July 4th, 2008 at 12:22 pm
July 4th, 2008 at 12:28 pm
As an ex-spec builder who keeps in touch with the gang that’s still active, let me assure you that the same thing is happening in Coquitlam and on the North shore. During the last coffee break with a bunch of builder buddies, I learned that most of these guys are not proceeding with new projects and are letting recently acquired permits expire. Unlike developers of large multi-unit projects, that could take a couple of years from commitment to completion, small-time house builders sometimes have the advantage of bailing out at the first sign of trouble.
Although most of these guys with unsold new houses are scared $hitless as not even price drops are generating much interest, one of the guys FINALLY had the subjects removed from a recent sale that enabled him to escape with only a small loss…or so he claims. Anyway, this guy was so happy, you’d have thought he just won the lotto. Needless to say, he sprung for the coffee and doughnuts.

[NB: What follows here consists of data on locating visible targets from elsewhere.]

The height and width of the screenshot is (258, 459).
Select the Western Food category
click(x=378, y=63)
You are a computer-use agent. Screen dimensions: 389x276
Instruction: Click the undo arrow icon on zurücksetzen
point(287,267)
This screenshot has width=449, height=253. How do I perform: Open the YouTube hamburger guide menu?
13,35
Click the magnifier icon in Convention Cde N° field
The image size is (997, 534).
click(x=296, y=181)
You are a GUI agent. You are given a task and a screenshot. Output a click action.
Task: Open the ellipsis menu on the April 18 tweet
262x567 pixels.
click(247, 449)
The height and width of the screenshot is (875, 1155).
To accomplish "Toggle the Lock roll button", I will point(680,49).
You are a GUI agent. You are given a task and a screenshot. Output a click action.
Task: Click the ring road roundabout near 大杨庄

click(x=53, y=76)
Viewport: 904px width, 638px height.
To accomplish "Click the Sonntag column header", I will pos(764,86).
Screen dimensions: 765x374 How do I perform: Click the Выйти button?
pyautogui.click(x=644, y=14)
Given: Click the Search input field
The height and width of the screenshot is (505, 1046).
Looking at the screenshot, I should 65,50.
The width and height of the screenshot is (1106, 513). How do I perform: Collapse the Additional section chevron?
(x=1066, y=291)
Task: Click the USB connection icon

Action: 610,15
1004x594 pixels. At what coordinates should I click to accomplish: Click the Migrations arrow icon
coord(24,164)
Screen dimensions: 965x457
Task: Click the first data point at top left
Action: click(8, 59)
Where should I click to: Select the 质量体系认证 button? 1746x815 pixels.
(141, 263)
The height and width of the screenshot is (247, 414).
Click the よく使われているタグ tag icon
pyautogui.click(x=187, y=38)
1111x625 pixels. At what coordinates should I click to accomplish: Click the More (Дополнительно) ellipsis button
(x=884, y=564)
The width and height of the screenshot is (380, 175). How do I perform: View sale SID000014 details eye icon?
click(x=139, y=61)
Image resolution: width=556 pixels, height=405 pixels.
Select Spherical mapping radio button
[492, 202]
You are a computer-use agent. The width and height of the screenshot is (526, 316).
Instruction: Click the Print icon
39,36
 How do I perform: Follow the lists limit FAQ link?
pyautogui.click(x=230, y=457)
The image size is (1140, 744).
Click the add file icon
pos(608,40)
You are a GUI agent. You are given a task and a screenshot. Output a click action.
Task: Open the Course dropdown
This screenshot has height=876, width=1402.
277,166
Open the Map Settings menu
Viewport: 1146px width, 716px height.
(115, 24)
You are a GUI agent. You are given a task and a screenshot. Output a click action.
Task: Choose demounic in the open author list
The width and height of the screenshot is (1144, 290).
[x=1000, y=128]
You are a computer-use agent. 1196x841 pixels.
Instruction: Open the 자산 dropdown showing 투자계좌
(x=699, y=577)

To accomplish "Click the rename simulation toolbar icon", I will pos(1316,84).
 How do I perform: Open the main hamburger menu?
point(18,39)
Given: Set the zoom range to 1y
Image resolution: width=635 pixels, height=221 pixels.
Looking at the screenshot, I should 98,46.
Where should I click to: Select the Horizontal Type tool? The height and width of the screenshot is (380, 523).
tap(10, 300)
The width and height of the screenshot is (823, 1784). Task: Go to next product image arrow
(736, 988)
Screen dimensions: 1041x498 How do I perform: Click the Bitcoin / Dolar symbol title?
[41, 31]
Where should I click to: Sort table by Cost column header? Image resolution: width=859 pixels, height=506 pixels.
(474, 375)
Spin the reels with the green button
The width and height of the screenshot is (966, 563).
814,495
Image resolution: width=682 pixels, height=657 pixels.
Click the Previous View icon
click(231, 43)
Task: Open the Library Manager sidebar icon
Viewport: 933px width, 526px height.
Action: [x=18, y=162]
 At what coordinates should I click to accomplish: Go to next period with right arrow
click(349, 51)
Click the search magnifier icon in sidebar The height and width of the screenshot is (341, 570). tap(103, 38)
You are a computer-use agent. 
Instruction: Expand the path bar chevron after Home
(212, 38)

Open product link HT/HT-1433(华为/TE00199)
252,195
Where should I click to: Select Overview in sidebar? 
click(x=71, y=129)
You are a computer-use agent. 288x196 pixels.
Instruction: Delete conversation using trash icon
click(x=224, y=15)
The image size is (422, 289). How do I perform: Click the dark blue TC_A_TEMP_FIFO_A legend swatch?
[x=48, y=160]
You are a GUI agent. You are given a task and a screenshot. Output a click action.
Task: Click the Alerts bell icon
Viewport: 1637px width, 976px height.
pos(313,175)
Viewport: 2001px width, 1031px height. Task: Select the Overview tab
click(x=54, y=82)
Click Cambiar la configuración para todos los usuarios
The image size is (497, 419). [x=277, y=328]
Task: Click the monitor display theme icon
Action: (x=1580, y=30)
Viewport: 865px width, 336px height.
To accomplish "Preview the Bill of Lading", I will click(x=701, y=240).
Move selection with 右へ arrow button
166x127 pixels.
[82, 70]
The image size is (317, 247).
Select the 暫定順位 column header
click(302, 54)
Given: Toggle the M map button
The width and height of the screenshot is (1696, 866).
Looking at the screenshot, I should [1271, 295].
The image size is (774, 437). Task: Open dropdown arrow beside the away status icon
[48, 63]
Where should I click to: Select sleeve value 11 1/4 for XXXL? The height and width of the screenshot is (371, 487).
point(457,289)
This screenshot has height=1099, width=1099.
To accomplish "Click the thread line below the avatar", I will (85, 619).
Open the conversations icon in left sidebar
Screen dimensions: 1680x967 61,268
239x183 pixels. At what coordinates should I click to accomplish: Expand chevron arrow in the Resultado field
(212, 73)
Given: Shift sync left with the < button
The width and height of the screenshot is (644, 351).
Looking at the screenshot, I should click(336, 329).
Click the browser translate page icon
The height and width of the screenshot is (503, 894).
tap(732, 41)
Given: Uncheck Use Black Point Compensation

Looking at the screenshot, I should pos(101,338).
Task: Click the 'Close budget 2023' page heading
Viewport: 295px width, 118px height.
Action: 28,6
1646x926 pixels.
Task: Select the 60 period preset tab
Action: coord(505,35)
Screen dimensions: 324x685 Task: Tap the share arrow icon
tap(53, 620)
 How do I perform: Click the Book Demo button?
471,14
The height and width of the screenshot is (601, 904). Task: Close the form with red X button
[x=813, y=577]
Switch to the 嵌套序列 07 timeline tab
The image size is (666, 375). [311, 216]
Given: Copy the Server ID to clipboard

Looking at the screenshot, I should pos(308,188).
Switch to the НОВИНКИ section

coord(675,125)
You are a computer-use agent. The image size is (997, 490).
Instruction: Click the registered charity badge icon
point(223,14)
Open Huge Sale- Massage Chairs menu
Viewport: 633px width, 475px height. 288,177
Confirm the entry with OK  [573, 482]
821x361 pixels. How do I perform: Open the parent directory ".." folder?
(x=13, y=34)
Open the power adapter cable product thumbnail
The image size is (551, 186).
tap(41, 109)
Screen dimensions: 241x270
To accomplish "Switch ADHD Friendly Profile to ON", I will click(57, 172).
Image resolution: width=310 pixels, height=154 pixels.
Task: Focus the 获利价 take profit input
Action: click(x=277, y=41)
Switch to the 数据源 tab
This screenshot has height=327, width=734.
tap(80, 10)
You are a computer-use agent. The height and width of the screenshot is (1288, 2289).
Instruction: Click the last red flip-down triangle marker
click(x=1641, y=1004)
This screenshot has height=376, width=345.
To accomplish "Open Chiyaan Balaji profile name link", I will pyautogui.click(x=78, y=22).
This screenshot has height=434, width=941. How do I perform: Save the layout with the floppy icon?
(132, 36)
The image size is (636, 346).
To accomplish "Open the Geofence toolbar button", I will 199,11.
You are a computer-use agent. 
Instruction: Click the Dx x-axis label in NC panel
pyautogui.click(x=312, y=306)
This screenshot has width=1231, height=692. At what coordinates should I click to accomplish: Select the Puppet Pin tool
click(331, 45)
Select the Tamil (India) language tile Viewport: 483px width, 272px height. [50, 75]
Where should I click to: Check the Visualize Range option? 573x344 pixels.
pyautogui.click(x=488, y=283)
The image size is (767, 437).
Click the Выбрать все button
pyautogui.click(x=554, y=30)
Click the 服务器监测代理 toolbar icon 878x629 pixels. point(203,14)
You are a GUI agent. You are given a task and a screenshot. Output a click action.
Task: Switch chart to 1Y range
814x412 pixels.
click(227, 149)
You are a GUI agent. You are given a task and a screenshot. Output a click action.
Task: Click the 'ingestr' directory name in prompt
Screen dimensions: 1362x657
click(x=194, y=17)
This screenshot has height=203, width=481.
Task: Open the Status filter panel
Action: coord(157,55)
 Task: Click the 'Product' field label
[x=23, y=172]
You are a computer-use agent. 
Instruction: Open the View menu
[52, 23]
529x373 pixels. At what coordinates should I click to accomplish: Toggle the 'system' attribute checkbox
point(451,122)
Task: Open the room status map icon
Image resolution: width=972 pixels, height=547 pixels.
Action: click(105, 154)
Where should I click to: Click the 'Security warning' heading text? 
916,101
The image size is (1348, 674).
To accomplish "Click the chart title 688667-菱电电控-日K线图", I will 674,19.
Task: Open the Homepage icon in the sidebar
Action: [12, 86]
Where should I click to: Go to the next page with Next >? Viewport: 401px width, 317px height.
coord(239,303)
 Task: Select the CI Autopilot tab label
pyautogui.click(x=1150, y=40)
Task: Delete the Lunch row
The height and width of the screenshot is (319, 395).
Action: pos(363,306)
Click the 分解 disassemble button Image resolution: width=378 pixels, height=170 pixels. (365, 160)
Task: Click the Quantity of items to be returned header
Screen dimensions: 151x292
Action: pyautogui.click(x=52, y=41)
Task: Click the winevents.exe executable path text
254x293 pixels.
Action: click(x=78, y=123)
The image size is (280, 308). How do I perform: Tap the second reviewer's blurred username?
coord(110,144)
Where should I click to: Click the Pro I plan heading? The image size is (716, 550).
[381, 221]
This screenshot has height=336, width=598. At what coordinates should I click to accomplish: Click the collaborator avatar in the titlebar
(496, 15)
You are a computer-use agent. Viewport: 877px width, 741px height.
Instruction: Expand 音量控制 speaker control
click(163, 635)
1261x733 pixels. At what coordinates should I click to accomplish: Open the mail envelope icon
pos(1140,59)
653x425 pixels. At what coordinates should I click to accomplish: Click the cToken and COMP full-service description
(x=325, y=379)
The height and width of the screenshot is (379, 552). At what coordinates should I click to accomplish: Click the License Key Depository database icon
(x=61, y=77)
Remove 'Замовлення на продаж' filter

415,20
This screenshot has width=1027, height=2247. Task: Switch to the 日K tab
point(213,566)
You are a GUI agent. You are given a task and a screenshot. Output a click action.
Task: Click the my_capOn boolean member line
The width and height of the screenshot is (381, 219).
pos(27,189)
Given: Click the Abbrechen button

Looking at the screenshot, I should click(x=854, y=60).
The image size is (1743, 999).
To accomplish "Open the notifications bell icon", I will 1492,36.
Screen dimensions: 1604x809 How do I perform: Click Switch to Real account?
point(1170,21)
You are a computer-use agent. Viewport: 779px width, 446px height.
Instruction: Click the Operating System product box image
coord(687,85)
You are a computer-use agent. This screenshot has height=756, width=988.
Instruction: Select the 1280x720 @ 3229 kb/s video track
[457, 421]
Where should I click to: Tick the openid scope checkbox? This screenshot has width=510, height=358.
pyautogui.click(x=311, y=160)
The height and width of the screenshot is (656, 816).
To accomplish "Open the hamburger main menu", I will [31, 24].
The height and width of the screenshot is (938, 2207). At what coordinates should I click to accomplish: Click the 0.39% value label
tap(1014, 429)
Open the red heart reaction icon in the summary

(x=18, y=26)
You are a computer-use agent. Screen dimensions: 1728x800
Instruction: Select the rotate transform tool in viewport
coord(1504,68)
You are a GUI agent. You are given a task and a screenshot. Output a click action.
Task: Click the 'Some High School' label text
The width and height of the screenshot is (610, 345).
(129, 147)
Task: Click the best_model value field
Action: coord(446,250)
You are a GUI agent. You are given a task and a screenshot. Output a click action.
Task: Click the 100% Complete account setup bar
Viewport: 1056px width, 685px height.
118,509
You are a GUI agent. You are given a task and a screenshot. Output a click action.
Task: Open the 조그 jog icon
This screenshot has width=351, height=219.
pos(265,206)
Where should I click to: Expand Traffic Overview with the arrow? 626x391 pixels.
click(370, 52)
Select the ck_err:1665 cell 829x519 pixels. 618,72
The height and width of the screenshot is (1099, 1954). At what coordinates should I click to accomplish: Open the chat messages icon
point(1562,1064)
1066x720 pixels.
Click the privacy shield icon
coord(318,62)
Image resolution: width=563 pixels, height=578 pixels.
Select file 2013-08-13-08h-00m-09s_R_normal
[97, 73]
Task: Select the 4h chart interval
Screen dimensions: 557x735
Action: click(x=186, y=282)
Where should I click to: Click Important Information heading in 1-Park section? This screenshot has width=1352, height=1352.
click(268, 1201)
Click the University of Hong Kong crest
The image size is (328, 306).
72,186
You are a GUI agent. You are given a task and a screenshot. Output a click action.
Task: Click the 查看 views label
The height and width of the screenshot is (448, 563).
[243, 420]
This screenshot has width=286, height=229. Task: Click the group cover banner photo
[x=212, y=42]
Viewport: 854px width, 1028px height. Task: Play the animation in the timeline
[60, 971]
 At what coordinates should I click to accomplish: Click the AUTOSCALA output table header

July 4th, 2008 at 12:56 pm
++1 VHB
When the going gets tough, the tough get going. I am with Simpleton. I want to see high interest rates, high fuel prices, credit bust! Blood on the street. The faster the better.
This will separate the wheat from the shaff.
After the dust settles, those left standing can meet here for a beer in the blogosphere.
By then we will need new blog titles:
“Vancouver post bubble”
“Vancouver un-real bargains”
“Vancouver bear advice”
“Vancouver apartment info”
“Financial advising and I told you so….”
“Vancouver Housing Blog - the resurrection”
Best regards,
arit
July 4th, 2008 at 12:56 pm
Prices are high even for a very very strong economy. If our economy falters badly (ie. severe recession), housing will drop EVEN more. In other words, affordability WILL IMPROVE no matter what happens to our economy.
I presume that if somebody lost their job, they will be unable to buy. However, odds are that they will be employed long long before prices have gone up any significant amount.
The other worry is access to credit. I can’t see CMHC stop giving insurance any time soon, so any responsible renter who squirreled away his “equity” (rental savings), will be in a position to make a decent downpayment.